Capitolo
1
Strani incontri
S |
pesso le
leggende non sono altro che fatti veri che, man mano che vengono raccontati,
vengono poi ingigantiti.
Le leggende sulla Foresta costituiscono
un’eccezione. La Shadowshiny sembra davvero più cupa di qualsiasi altra, e
sicuramente è la più pericolosa. La notte, se ti avvicini abbastanza, puoi
sentire strani rumori, rumori che non hanno nulla di silvestre: ticchettii, lo
scrosciare di fiumi inesistenti (o almeno, nessun fiume entra o esce dalla Foresta),
ululati, sibili, crepitii, sussurri, urla. A volte strane e sinistre luci
brillano tra le fronde o nel sottobosco. Anche gli uccelli e il bestiame,
perfino i topi, si tengono a distanza. Chi è costretto a passarvi vicino, come
spesso facevo io, cerca di non pensarci. In fondo, a nessuno che non sia mai
entrato nella Foresta è mai capitato niente di male che possa essere correlato
ad essa…
Adesso però mi torna in mente
tutto, e di nuovo non sono più così sicura della mia scelta.
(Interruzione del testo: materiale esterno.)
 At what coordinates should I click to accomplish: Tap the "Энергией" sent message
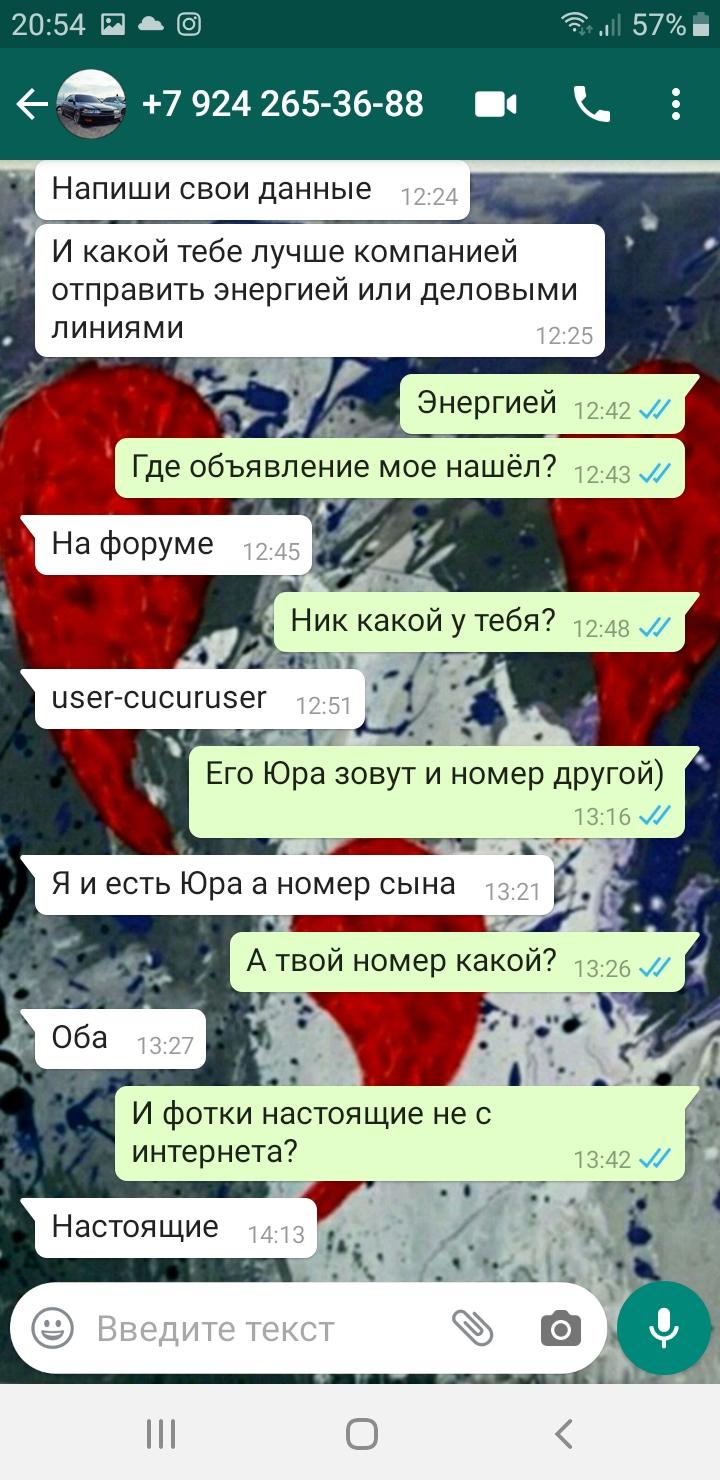click(542, 405)
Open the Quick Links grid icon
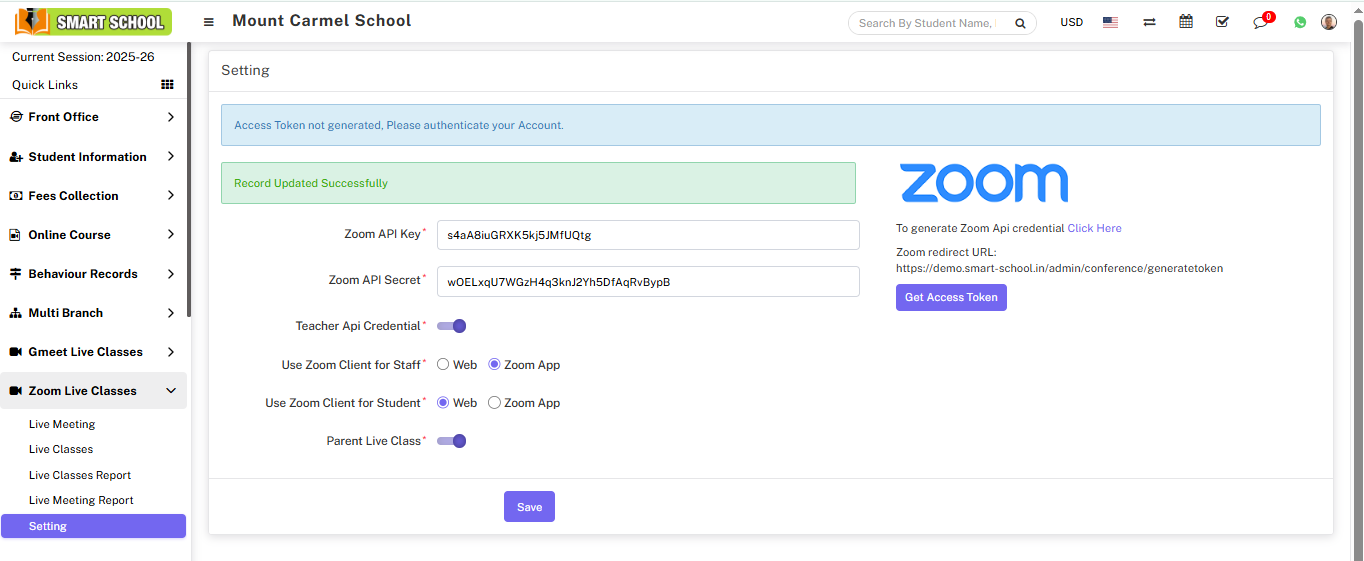This screenshot has height=561, width=1364. point(167,85)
Ormai è deciso, non puoi più farci niente, mi dico. Deglutisco a
fatica, osservando la foresta.
«Nikole Liberty Wallis» esordisce
il Governatore.
Il silenzio cala come un velo
invisibile ma fortemente presente. Tutta l’attenzione si concentra su di me.
«Tu hai scelto la via più pericolosa per ottenere la tua libertà: attraversare
la Foresta Shadowshiny».
Tutti, guardie e spettatori, si
sporgono istintivamente in avanti. Sento i loro occhi puntati dappertutto. «Avrai
a disposizione una bussola e un indizio per cominciare. Il cibo e tutto il
resto dell’occorrente ti verrà fornito dalla Foresta stessa, come stabilito dal
Contratto».
Ora adesso tutti guardano verso
la Shadowshiny. Nessuno sa bene come possa esistere un contratto con una
Foresta, eppure è così. E i due sopravvissuti al suo attraversamento erano ben
nutriti a impresa compiuta. O almeno, così ho sentito dire. «Buona fortuna,
Nikole Liberty Wallis».
Faccio un respiro profondo. So
che tra gli spettatori ci sono anche i miei fratelli, ma sento che se li guardassi
probabilmente scoppierei a piangere. Mi volto verso la foresta. Faccio un altro
respiro. Impugno la bussola in una mano e il foglietto nell’altra. È ancora
sigillato, potrò aprirlo solo quando sarò dentro. Così dice il Contratto.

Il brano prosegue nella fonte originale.